An intense work ethic and learning to compete were two Berkeley lessons that Rea credits for positioning him for a “privileged,” diverse career of nearly 50 years. Rea has held numerous roles as an academic, businessman, and public servant; written 40 research articles and two books; and edited a quarterly economic review for one of Northern Ireland’s largest banks for 25 years. His most lauded success, as chairman of the Northern Ireland Policing Board, earned him the UK’s highest honor—a knighthood—in 2005.
“Four things have stuck with me from Berkeley,” says Rea, who returned to Queen’s University’s new business administration department in 1967 to lecture and earn a master’s in corporate finance and PhD in organizational behavior and human resource management.
“One, the surviving organization is the exception, not the rule. Two, management is an adaptive process. Three, authority comes primarily from below; what’s critical is that people consent to your organizational position. Four, think future; leaders continually have to think, ‘where are we taking this organization?’”
In 1985, these insights poised Rea, by now heading University of Ulster’s business studies department, to begin taking public-sector posts in health, education, and local government. By 1996, Rea was chair of the Northern Ireland Labour Relations Agency.
“You have to note the politics then: We were in the Troubles, with more than 3,000 people killed, families bereaved, countless thousands injured, major incidents. Two processes—a non-contentious political process and a very contentious peace process—were underway,” he says.

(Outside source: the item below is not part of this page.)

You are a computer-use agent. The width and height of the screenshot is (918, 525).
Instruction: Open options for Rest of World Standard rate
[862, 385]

The peace process created the Independent Commission on Policing for Northern Ireland, which issued 175 recommendations on everything from 50-50 recruitment for Catholics and Protestants to the formation of the independent Northern Ireland Policing Board to oversee the police force. Rea applied to become the board’s first chairman.

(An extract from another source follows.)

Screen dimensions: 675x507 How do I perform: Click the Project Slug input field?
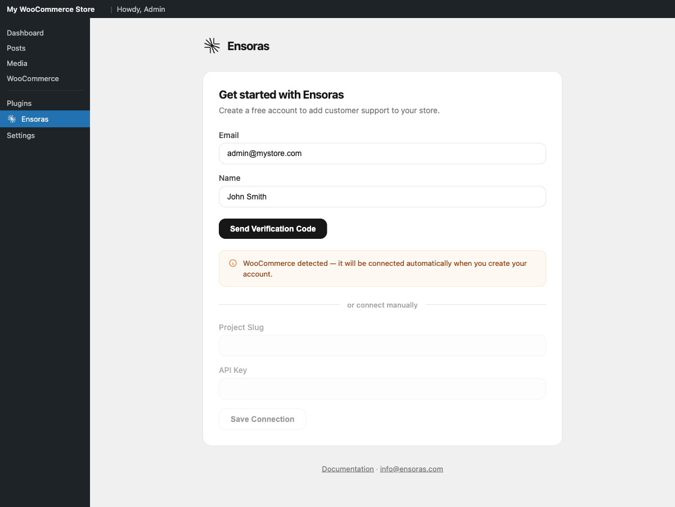pos(383,345)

“I felt that everything I had done before had led to this role,” he says. The position appealed not only to his strong values of fairness and equity from his Methodist upbringing, but also to his interest in organizational behavior and leading public bodies.
Rea was appointed to the Policing Board for four years and elected twice, ultimately spending more than eight years ensuring the police service carried out its daily duties while gradually transforming in line with the Independent Commission’s recommendations.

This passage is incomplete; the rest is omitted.